Description of iLEE
"We bring the lab to your living room"
iLEE serves to conduct controlled experiments with participants from all walks of life from the Danish population. Controlled laboratory experiments have been used with much success in economics to investigate a wide range of economic choices. They allow to infer causal effects and motives for particular choices which is often fraught with difficulties if not impossible in the field. Such controlled experiments have traditionally been conducted in an experimental laboratory and with undergraduate students. Because iLEE uses a "virtual lab" approach, it enables us to conduct controlled and incentivized experiments over the internet and our collaboration with Statistics Denmark allows us to recruit people from all walks of life about whom we have very detailed statistical information from official registers.
To date, four waves of the iLEE project have been completed. Each wave of the panel consists of several "modules" which can be an incentivized an interactive experiment, a preference elicitation task or a non-incentivized questionnaire. In general, the modules within a wave are independent of each other and our software allows us to randomize the order in which the participants go through the modules.

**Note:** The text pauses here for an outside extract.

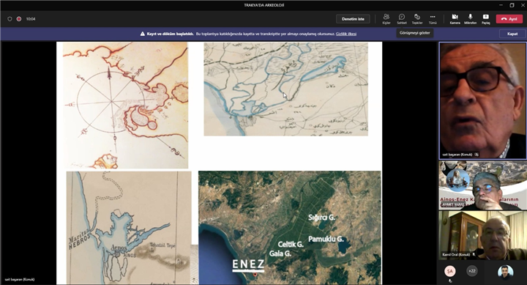Toggle the Kamera on or off

point(455,19)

Each wave consists of paid and unpaid parts ("modules"). Participants were paid if they completed the entire wave and if they indicated a valid bank account. Earnings depend on the decisions made by the participants. Average earnings were around 300 kr. per participant and wave.
Participants are anonymous and come from all walks of life
Participants in the iLEE project were randomly selected from the Danish population aged 18-80. Participants were invited in a hard-copy letter from Statistcs Denmark. They were asked to log into a University webpage using an ID-number generated by Statics Denmark. In all waves, participants are matched with each other in some of the modules. Participants are fully anonymous to us and to each other. Participants of earlier waves are reinvited for later waves. This panel structure allows us to study behavior of people across a broad range of situations.
We started out recruting a random sample of the Danish population. While our samples in the specific modules are highly heterogenous, they are not fully representative of the Danish population in all dimensions due to attrition (i.e. our sample is not a rolling panel). In particular, about 2300 persons completed the first wave, but only about 700 completed the last wave. People in the age group 40-50 and those with higher education are over-represented but the sample is representative with respect to gender and geographical distribution.
We took great care to explain the experiments in plain and simple language to enable people from all walks to participate. We used graphical illustrations where appropriate (see examples below) and went through, in particular for the first wave, extensive pretesting to test procedures and subject understanding (e.g. in focus groups).